Eine Absturzkante bleibt dennoch
Es wäre schon viel für die Absturzprävention gewonnen, wenn mehr Zimmerleute auf geschlossenen Decken liefen, anstatt zu balancieren. Trotzdem gibt es noch die Absturzkante am Rand des letztverlegten Elements (Abb. 3). Durch Unachtsamkeit oder Stolpern könnte eine ungesicherte Person über diese Kante abstürzen. Beim Runden Tisch wird zurzeit nach Lösungen für diese Tätigkeit gesucht. Vermutlich treffen die meisten Unternehmen noch gar keine Maßnahmen an der Absturzkante. Auf den Elementen arbeiten nur die fittesten und erfahrensten Beschäftigten, die speziell für diesen Ausnahmefall unterwiesen sind. Die Absturzkante ist gut erkennbar. Nur unter diesen Voraussetzungen ist es im begründeten Einzelfall nach der DGUV Vorschrift 38 (Bauarbeiten) möglich, ohne Sicherung zu arbeiten. Und wenn doch etwas passiert? Dann war die Gefährdungsbeurteilung offensichtlich nicht schlüssig.
Einsatz von PSAgA
Unternehmen, die die Absturzkante am Elementrand „entschärfen“ möchten, entscheiden sich wahrscheinlich meist für eine „Persönliche Schutzausrüstung gegen Absturz“ (PSAgA), obwohl sie in der Maßnahmenhierarchie zuletzt kommt. Beim Einsatz von PSAgA müssen ein Rettungskonzept und Rettungsgerät vorhanden sein. Die Beschäftigten sind entsprechend unterwiesen und haben die Rettung praktisch geübt. Abb. 4 zeigt die Verwendung eines Höhensicherungsgeräts (HSG), das an eine Schiene auf dem bereits mit den Pfetten verschraubten Element angeschlagen ist. Durch den Aufrollmechanismus des HSG ist ein Pendelsturz unwahrscheinlich. Das gespannte Band oder Drahtseil richtet sich annähernd rechtwinklig zur Absturzkante aus. Als Rückhaltesystem konfiguriert wäre die Schutzwirkung noch größer. Ein längeneinstellbares HSG oder eines mit passender maximaler Auszugslänge kann die Bewegungsfreiheit bis kurz vor der Absturzkante begrenzen.
Auffangeinrichtungen
Besser als der Einsatz der PSAgA wären in jedem Falle Auffangeinrichtungen. Als kollektive Schutzmaßnahme würden Fanggerüste oder Schutznetze eine abstürzende Person auffangen, auch wenn sie die Maßnahme für übertrieben hält. Die richtige Verwendung einer PSAgA ist dagegen stark willens- und kenntnisabhängig. Bald werden die in Deutschland bisher wenig bekannten Soft Landing Systems (SLS) als neue Auffangeinrichtung hinzukommen. Diese eignen sich vor allem zur Sicherung von Arbeitsplätzen mit geringen Absturzhöhen, bei denen Schutznetze wegen des geringen Freiraums nicht einsetzbar sind.
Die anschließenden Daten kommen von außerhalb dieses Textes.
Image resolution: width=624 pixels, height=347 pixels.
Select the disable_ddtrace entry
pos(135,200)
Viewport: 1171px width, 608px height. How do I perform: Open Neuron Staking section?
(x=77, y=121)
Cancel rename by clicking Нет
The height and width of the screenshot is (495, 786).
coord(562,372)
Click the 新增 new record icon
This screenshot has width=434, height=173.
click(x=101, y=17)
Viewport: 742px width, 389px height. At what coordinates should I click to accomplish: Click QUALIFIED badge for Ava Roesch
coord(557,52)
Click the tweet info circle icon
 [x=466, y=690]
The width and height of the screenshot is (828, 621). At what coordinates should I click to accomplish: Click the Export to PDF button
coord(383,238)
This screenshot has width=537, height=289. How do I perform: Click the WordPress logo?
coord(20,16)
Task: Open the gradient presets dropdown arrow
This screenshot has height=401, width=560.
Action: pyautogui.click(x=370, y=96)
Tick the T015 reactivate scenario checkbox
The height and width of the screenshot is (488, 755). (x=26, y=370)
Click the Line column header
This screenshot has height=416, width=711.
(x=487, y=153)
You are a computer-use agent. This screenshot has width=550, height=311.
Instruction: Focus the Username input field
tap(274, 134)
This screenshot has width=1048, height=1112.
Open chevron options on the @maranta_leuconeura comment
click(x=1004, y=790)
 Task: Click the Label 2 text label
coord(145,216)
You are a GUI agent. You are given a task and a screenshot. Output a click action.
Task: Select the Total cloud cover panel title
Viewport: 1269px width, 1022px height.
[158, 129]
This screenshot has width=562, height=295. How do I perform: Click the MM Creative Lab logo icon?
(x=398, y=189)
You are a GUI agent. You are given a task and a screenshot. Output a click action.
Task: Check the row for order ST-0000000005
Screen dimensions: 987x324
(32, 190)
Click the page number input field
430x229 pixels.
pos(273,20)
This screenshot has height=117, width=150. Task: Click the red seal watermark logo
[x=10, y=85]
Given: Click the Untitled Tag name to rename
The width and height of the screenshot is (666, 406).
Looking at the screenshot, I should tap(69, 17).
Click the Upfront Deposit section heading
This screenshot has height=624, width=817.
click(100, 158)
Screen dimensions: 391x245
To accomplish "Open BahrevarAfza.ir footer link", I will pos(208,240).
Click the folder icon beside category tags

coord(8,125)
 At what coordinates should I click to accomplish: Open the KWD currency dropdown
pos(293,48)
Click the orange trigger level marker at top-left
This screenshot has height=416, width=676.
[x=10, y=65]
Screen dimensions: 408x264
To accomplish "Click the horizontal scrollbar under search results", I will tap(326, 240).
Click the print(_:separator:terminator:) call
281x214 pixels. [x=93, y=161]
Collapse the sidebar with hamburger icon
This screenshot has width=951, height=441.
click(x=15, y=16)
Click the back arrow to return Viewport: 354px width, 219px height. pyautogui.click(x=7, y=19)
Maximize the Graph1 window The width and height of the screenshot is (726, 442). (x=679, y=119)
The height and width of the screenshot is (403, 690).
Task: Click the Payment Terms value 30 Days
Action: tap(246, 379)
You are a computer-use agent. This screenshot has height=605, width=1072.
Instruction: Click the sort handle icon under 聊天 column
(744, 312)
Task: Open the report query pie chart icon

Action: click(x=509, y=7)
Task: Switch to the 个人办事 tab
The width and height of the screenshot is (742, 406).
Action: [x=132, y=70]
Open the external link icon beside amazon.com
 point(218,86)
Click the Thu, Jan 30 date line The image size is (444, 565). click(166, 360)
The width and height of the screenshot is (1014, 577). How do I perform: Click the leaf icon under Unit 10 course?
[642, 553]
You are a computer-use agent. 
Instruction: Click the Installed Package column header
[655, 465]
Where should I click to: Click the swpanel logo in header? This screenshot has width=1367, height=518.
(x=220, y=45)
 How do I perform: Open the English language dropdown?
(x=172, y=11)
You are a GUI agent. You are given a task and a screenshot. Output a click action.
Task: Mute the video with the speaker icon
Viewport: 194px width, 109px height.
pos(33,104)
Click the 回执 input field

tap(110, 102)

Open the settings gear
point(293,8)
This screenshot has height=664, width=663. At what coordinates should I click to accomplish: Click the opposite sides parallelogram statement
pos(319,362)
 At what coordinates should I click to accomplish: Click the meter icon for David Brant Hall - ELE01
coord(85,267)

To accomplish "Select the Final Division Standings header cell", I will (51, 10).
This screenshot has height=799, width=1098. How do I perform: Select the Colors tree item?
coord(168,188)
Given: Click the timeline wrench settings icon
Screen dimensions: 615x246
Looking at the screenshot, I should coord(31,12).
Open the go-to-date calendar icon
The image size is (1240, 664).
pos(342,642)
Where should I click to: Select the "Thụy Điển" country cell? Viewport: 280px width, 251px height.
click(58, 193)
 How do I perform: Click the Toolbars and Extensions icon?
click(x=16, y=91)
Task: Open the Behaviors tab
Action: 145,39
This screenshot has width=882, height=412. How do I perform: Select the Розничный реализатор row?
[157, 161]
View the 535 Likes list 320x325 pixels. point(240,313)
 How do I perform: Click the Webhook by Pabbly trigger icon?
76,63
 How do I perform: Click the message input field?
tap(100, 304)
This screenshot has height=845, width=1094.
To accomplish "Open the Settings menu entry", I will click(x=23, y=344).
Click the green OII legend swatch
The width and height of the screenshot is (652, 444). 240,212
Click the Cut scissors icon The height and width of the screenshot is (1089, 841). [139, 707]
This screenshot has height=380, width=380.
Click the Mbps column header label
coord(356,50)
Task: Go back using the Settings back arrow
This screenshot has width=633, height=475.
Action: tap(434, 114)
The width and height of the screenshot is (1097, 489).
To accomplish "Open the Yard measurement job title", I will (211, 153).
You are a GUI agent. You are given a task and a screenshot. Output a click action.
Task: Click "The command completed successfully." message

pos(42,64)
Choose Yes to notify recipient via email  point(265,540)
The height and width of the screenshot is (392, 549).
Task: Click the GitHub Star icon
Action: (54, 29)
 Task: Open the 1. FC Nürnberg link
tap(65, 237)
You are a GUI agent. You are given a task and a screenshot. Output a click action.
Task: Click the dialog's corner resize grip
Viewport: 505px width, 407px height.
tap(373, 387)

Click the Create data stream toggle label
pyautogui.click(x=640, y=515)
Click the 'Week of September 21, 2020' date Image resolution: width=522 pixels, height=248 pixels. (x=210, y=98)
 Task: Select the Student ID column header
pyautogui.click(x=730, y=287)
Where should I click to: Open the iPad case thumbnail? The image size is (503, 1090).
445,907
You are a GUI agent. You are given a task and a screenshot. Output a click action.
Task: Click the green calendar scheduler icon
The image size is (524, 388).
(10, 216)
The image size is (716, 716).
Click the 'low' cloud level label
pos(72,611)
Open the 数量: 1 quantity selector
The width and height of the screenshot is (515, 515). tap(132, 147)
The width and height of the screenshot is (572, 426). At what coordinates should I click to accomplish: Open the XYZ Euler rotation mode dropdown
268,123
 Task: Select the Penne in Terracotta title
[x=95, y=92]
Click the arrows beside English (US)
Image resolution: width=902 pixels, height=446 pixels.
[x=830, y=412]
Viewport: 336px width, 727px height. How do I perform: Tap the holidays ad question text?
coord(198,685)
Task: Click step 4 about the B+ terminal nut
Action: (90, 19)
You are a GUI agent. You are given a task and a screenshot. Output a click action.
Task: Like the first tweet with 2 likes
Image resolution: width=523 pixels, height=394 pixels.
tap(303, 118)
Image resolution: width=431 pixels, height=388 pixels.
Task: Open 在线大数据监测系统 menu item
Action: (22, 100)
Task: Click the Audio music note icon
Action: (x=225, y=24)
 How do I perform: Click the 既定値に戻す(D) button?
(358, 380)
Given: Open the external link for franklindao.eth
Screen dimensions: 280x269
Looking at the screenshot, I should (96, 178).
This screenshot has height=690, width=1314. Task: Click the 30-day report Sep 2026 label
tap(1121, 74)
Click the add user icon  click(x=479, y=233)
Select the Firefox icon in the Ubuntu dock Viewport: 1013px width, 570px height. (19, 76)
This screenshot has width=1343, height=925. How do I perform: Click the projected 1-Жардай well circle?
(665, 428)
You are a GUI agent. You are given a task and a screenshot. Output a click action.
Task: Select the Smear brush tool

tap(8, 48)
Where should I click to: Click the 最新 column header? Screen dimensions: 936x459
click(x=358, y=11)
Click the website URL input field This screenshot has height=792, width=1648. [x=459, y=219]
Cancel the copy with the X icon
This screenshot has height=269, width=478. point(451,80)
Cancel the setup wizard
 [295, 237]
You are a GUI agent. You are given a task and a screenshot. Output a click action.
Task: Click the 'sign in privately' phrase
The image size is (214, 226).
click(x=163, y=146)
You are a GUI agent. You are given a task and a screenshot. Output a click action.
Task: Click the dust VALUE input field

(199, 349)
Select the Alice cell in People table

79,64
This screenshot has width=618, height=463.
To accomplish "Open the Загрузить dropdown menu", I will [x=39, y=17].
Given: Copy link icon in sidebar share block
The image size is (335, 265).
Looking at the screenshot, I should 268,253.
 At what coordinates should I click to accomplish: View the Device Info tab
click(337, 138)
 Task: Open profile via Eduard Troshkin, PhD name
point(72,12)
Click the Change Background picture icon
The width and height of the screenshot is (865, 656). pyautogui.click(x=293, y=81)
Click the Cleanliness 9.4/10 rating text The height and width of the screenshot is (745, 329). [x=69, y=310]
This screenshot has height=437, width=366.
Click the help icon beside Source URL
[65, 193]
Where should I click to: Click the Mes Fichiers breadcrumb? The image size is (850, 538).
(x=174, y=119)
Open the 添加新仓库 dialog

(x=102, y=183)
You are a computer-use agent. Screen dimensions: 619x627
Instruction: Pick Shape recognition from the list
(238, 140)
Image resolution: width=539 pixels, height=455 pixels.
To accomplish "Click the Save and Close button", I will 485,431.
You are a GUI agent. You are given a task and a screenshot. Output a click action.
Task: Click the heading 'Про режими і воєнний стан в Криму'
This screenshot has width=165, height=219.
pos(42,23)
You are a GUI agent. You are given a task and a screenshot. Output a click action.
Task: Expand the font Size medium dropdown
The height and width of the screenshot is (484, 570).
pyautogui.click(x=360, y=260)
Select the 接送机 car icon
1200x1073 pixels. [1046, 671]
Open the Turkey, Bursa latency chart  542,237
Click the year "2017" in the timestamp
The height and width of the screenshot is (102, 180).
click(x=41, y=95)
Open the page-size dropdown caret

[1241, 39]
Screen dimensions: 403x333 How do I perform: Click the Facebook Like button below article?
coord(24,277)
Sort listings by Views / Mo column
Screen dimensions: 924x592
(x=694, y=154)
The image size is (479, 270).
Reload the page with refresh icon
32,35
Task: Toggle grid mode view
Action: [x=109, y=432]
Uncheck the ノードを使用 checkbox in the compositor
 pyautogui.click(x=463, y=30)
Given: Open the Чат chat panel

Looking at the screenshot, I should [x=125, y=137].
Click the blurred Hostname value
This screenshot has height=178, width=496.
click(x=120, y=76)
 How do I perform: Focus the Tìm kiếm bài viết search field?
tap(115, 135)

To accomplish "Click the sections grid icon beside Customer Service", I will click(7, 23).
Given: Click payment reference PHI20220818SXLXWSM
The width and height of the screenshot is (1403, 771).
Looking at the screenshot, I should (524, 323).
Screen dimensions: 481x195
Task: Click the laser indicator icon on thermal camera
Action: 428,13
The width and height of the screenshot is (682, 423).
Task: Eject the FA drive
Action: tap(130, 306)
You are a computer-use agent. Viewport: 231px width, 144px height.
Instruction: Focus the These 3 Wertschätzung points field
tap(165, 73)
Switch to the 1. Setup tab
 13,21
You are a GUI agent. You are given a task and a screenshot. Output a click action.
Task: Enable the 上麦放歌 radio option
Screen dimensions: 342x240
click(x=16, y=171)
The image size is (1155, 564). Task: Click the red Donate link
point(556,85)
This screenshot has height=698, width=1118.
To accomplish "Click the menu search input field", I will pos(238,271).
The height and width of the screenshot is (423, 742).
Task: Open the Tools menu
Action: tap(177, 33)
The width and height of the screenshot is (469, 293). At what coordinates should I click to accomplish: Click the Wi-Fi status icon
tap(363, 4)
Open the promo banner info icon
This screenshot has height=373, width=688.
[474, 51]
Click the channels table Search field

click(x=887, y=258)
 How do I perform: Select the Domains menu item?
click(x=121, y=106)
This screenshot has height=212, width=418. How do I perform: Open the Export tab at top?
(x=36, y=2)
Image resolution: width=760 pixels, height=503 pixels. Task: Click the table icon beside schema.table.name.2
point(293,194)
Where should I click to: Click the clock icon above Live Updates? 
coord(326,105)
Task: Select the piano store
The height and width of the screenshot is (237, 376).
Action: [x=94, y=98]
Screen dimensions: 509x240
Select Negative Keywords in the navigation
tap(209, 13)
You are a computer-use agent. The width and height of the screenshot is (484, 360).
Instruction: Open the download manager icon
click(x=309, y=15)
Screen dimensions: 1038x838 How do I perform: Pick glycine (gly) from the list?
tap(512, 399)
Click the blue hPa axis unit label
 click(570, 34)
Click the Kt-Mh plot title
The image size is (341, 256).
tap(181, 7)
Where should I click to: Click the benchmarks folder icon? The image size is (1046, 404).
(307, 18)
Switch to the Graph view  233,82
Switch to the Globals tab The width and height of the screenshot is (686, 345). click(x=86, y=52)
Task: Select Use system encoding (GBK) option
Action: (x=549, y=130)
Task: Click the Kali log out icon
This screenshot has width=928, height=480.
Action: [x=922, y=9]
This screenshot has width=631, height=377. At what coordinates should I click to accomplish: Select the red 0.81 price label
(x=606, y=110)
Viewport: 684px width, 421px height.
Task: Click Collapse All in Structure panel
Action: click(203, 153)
Allerdings müssten Fanggerüste und SLS mit der „wandernden“ Absturzkante versetzt werden. SLS könnten von mehreren Personen am Boden versetzt werden. Das Versetzen muss genau mit dem Montagefortschritt koordiniert werden. Dadurch wird sich die Akzeptanz für derartige Maßnahmen nur auf besonders geeignete Projekte beschränken.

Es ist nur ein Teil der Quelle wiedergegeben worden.